Source records
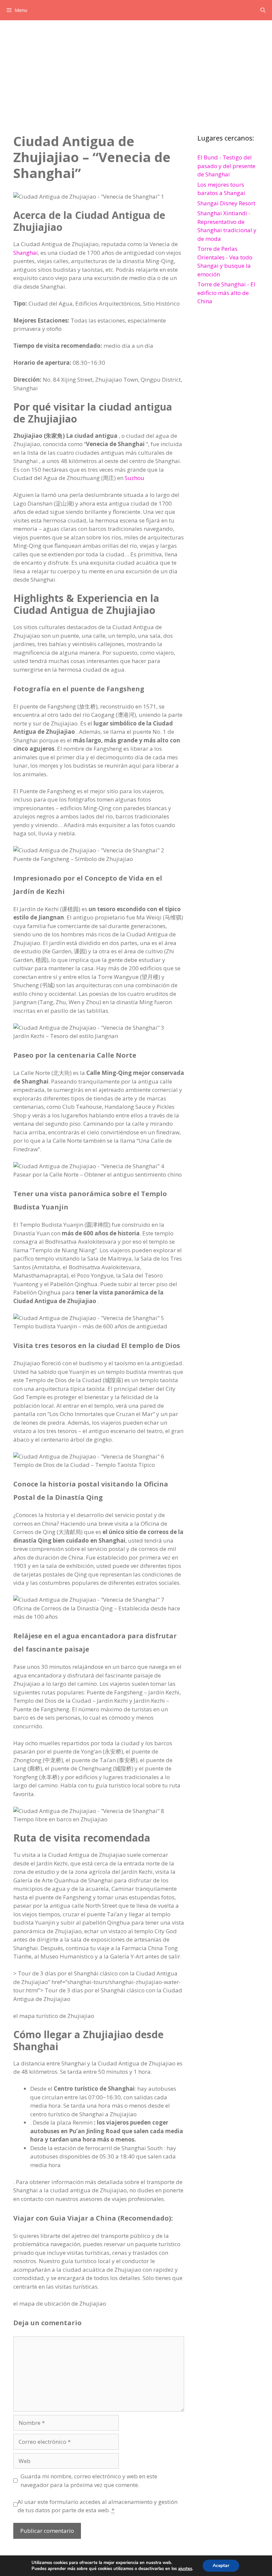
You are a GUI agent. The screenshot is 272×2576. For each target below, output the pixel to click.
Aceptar (221, 2565)
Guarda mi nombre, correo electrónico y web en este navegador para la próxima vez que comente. (89, 2480)
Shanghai (25, 252)
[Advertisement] (136, 70)
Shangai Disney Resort (226, 203)
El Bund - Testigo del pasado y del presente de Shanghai (226, 165)
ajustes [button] (185, 2569)
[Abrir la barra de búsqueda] (263, 10)
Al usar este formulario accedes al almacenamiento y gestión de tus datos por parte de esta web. (97, 2506)
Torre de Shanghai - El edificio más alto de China (226, 292)
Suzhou (134, 478)
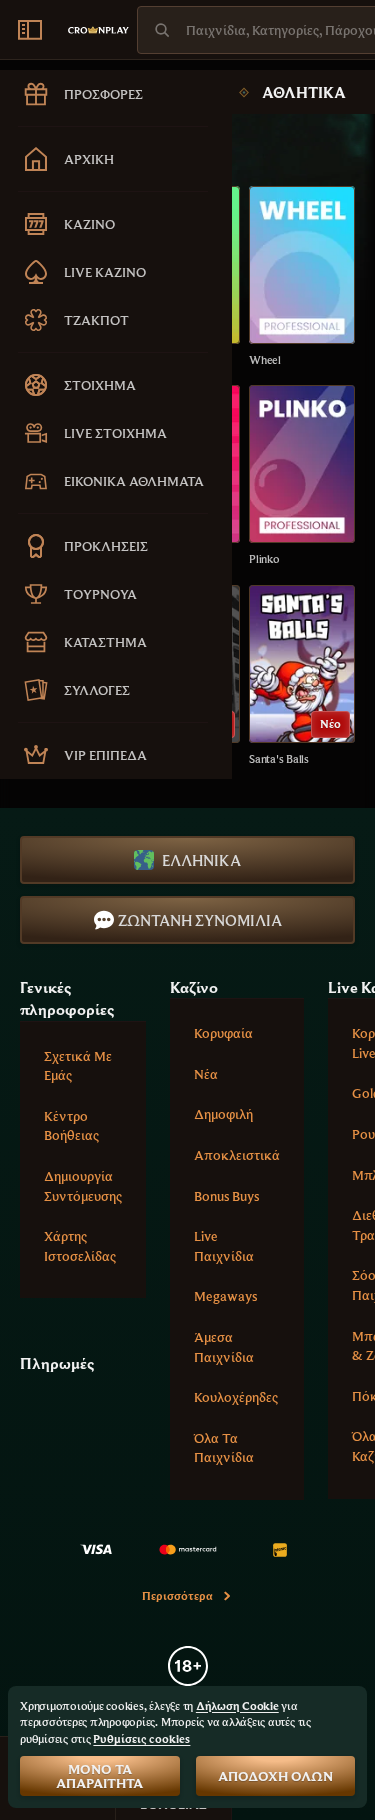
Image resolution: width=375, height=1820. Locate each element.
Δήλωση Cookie (237, 1705)
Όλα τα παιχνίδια (224, 1448)
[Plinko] (302, 476)
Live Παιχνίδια (224, 1246)
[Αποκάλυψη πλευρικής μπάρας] (30, 30)
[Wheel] (302, 277)
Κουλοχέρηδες (236, 1397)
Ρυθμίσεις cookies (141, 1739)
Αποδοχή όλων (275, 1776)
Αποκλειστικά (237, 1155)
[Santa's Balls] (302, 676)
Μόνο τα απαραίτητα (99, 1776)
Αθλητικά (304, 92)
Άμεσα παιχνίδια (224, 1347)
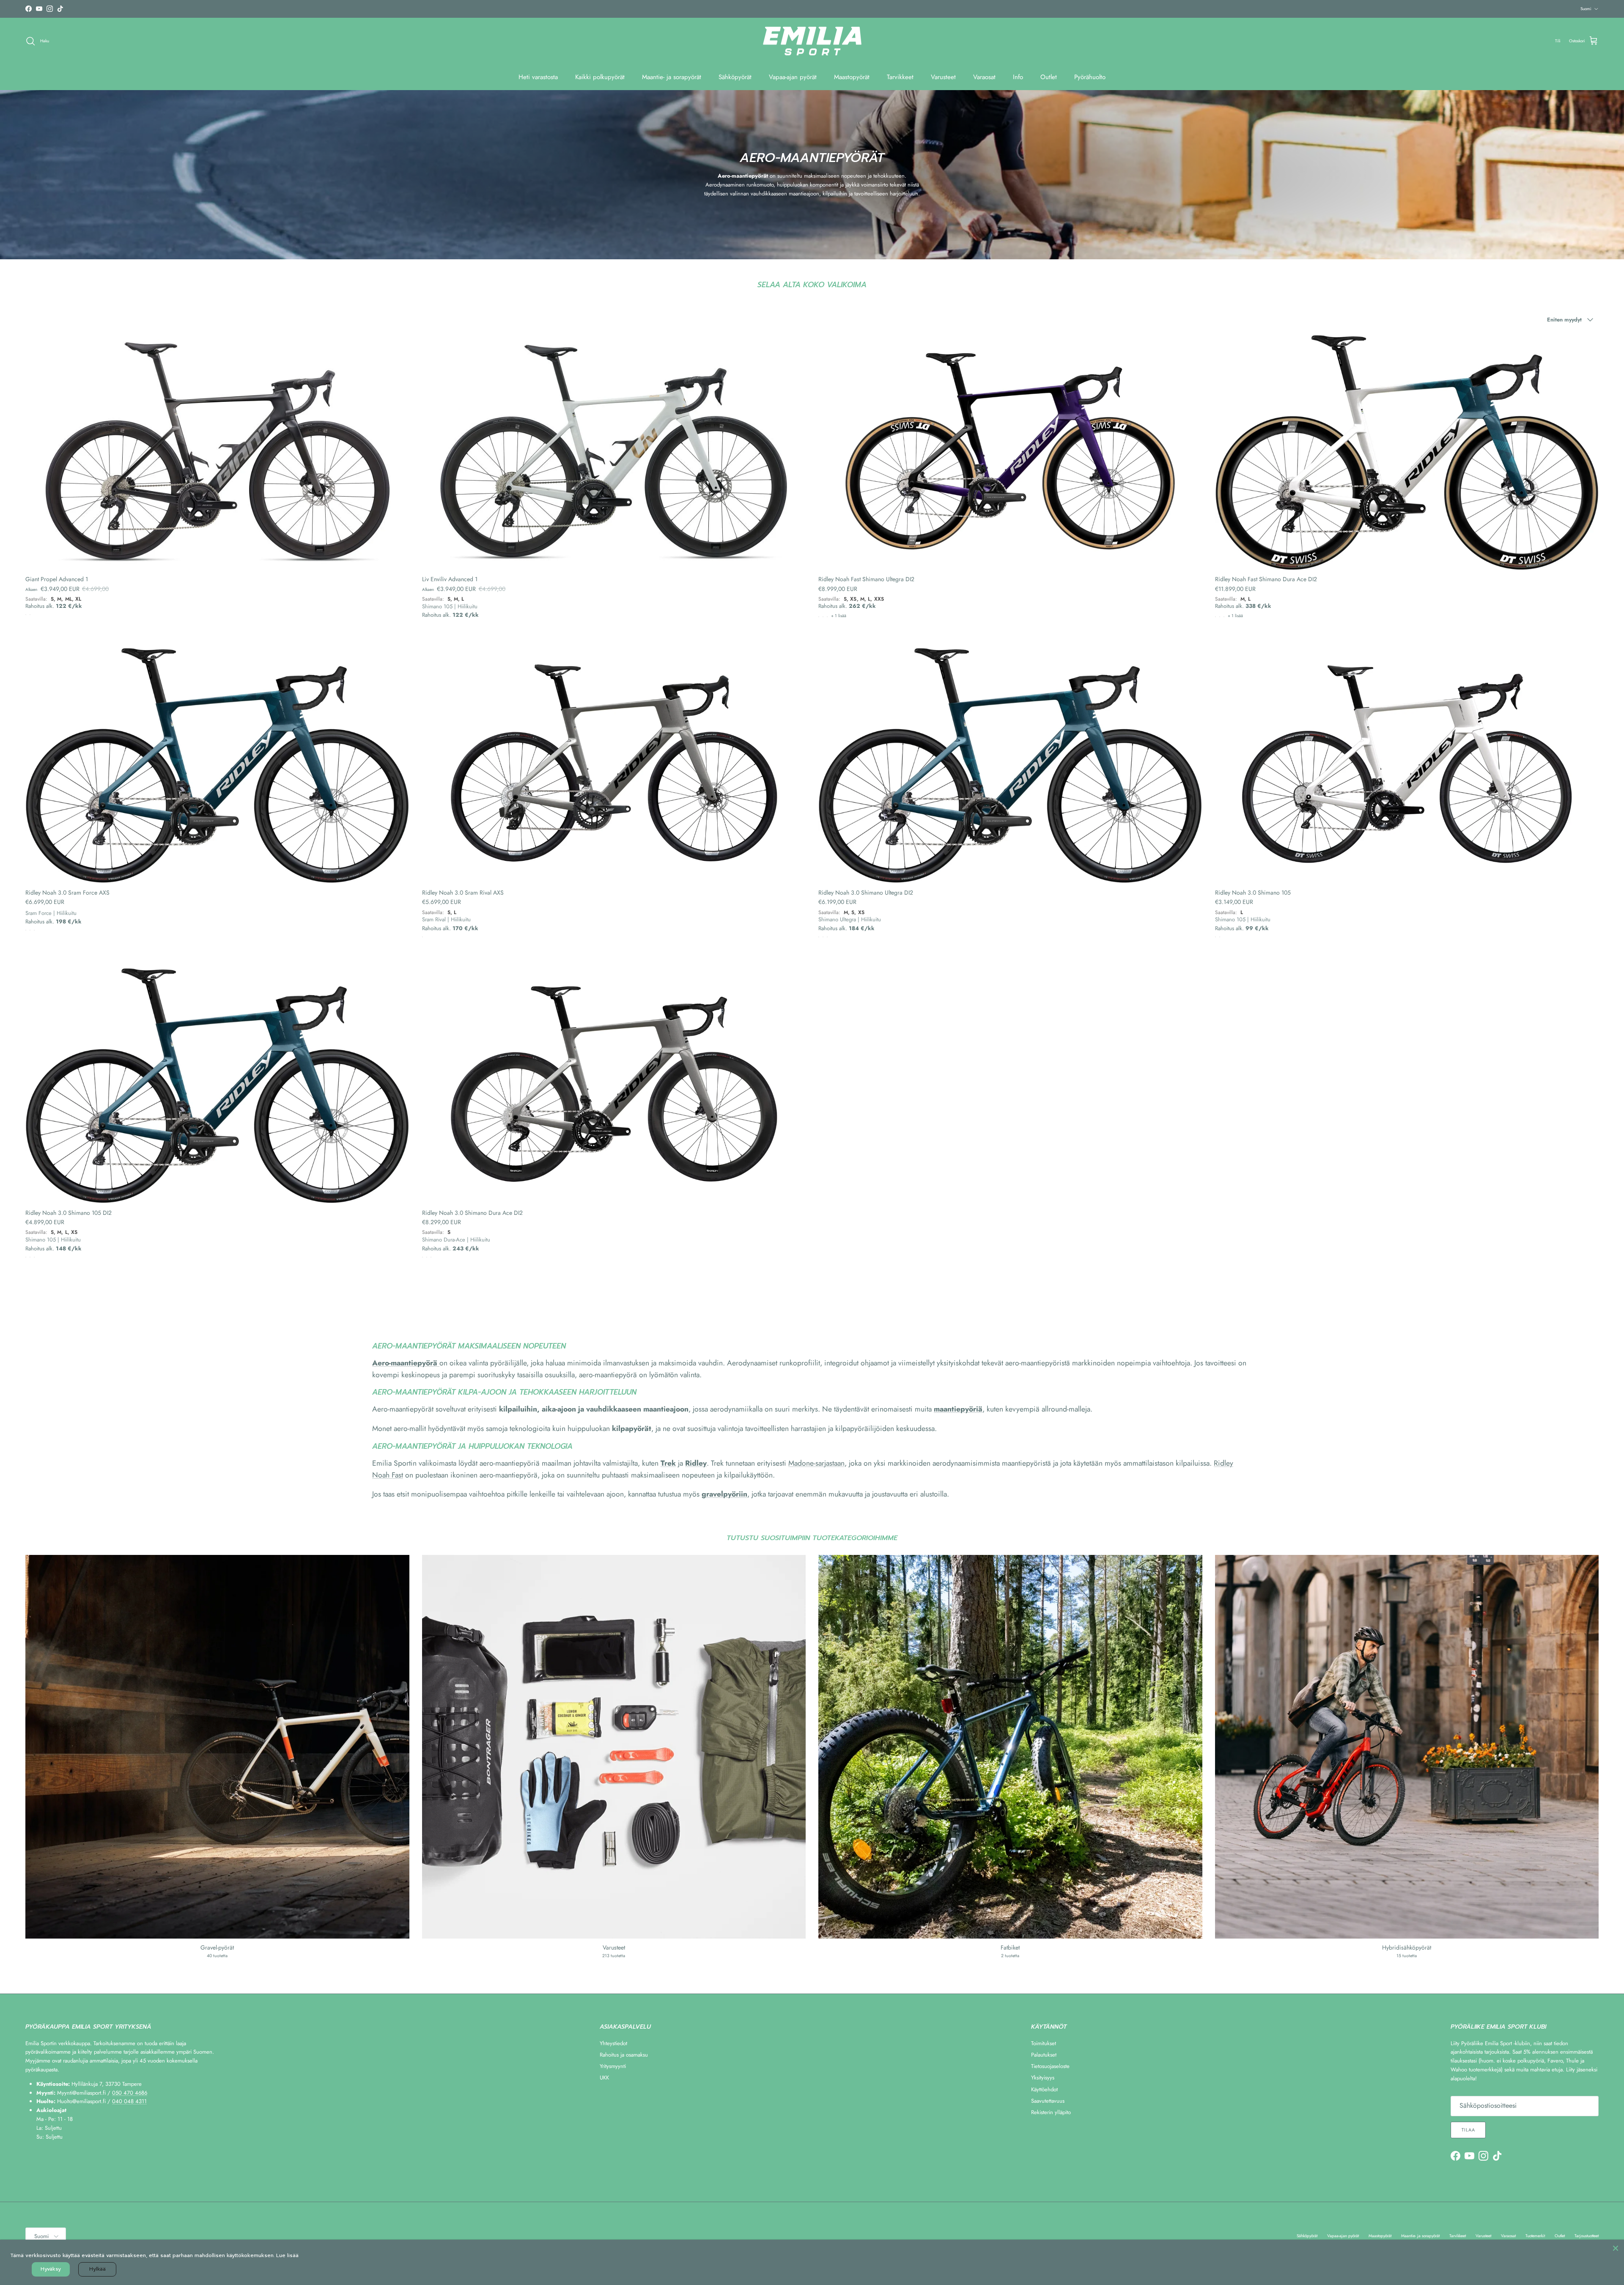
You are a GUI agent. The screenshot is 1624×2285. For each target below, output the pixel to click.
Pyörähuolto (1090, 77)
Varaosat (984, 77)
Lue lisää (287, 2255)
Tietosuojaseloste (1050, 2066)
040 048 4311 (129, 2101)
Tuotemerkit (1535, 2236)
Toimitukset (1043, 2043)
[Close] (1615, 2248)
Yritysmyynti (613, 2066)
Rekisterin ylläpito (1051, 2112)
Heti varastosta (538, 77)
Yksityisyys (1042, 2078)
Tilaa (1468, 2129)
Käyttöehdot (1044, 2089)
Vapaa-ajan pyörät (793, 77)
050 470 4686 (129, 2093)
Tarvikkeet (900, 77)
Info (1018, 77)
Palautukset (1043, 2055)
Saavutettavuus (1047, 2101)
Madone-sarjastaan (816, 1463)
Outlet (1048, 77)
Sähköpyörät (735, 77)
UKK (604, 2078)
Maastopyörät (852, 77)
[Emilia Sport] (812, 41)
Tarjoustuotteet (1587, 2236)
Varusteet (943, 77)
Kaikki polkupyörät (600, 77)
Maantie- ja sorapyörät (671, 77)
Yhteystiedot (613, 2043)
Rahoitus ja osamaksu (624, 2055)
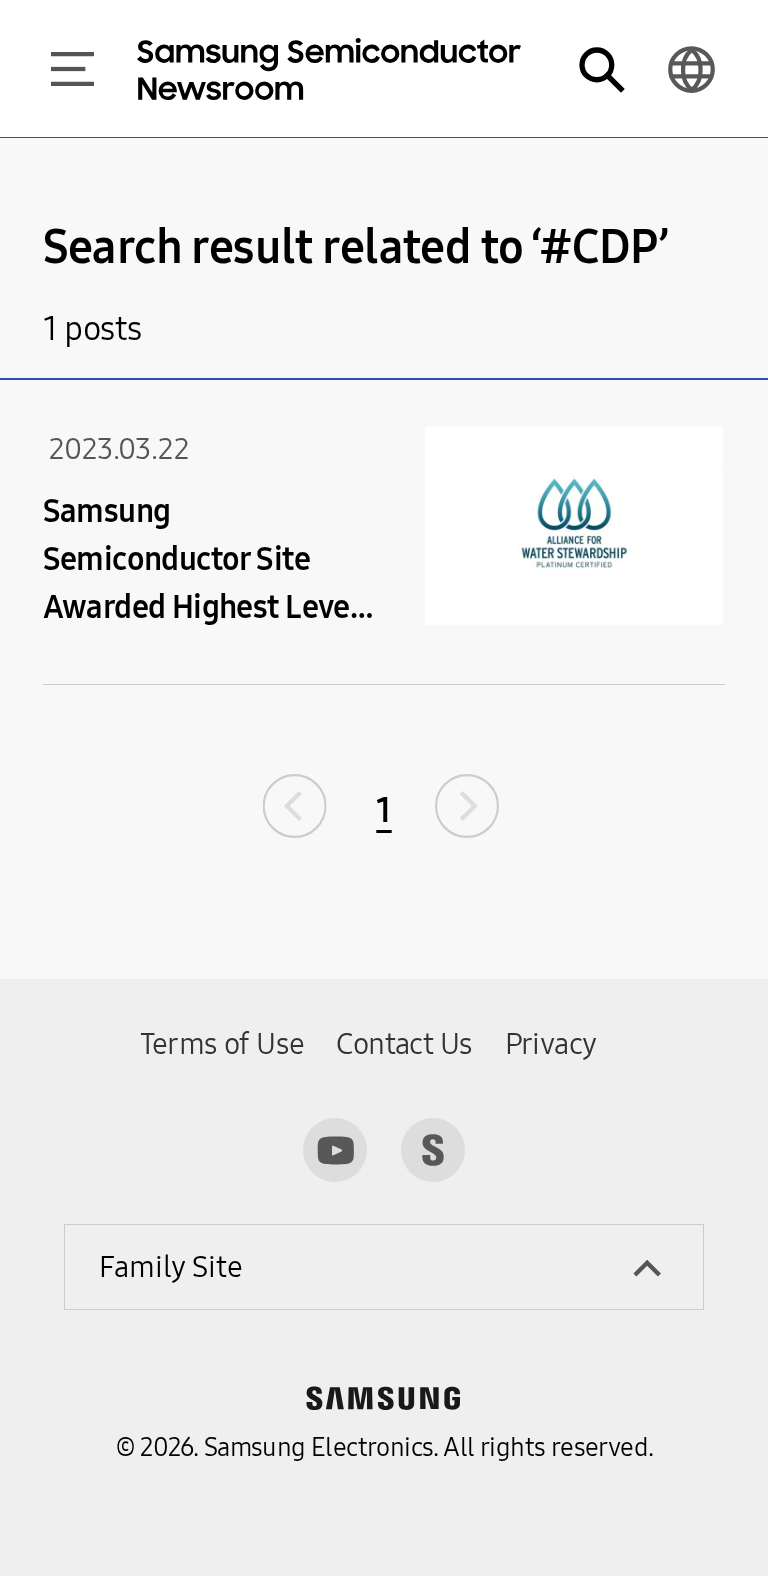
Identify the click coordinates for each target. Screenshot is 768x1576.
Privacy (551, 1044)
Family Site (171, 1267)
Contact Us (404, 1044)
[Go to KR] (691, 69)
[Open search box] (601, 69)
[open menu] (72, 69)
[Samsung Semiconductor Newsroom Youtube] (335, 1150)
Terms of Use (222, 1044)
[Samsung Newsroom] (433, 1150)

> [What this task involves]
Reproduce each record above by retyping it exactly; omit all images.

> [Finished exercise]
You are a GUI agent. The screenshot is 272×2576. For each target below, output the pixel to click.
Aceptar (221, 2565)
Guarda mi nombre, correo electrónico y web en este navegador para la próxima vez que comente. (89, 2480)
Shanghai (25, 252)
[Advertisement] (136, 70)
Shangai Disney Resort (226, 203)
El Bund - Testigo del pasado y del presente de Shanghai (226, 165)
ajustes [button] (185, 2569)
[Abrir la barra de búsqueda] (263, 10)
Al usar este formulario accedes al almacenamiento y gestión de tus datos por parte de esta web. (97, 2506)
Torre de Shanghai - El edificio más alto de China (226, 292)
Suzhou (134, 478)
Image resolution: width=375, height=1820. Locate each element.
Δήλωση Cookie (237, 1705)
Όλα τα παιχνίδια (224, 1448)
[Plinko] (302, 476)
Live Παιχνίδια (224, 1246)
[Αποκάλυψη πλευρικής μπάρας] (30, 30)
[Wheel] (302, 277)
Κουλοχέρηδες (236, 1397)
Ρυθμίσεις cookies (141, 1739)
Αποδοχή όλων (275, 1776)
Αποκλειστικά (237, 1155)
[Santa's Balls] (302, 676)
Μόνο τα απαραίτητα (99, 1776)
Αθλητικά (304, 92)
Άμεσα παιχνίδια (224, 1347)
You are a GUI agent. The screenshot is 1624×2285. For each target below, output the pixel to click.
Pyörähuolto (1090, 77)
Varaosat (984, 77)
Lue lisää (287, 2255)
Tietosuojaseloste (1050, 2066)
040 048 4311 (129, 2101)
Tuotemerkit (1535, 2236)
Toimitukset (1043, 2043)
[Close] (1615, 2248)
Yritysmyynti (613, 2066)
Rekisterin ylläpito (1051, 2112)
Heti varastosta (538, 77)
Yksityisyys (1042, 2078)
Tilaa (1468, 2129)
Käyttöehdot (1044, 2089)
Vapaa-ajan pyörät (793, 77)
050 470 4686 (129, 2093)
Tarvikkeet (900, 77)
Info (1018, 77)
Palautukset (1043, 2055)
Saavutettavuus (1047, 2101)
Madone-sarjastaan (816, 1463)
Outlet (1048, 77)
Sähköpyörät (735, 77)
UKK (604, 2078)
Maastopyörät (852, 77)
[Emilia Sport] (812, 41)
Tarjoustuotteet (1587, 2236)
Varusteet (943, 77)
Kaikki polkupyörät (600, 77)
Maantie- ja sorapyörät (671, 77)
Yhteystiedot (613, 2043)
Rahoitus ja osamaksu (624, 2055)
Identify the click coordinates for each target. Screenshot is 768x1576.
Privacy (551, 1044)
Family Site (171, 1267)
Contact Us (404, 1044)
[Go to KR] (691, 69)
[Open search box] (601, 69)
[open menu] (72, 69)
[Samsung Semiconductor Newsroom Youtube] (335, 1150)
Terms of Use (222, 1044)
[Samsung Newsroom] (433, 1150)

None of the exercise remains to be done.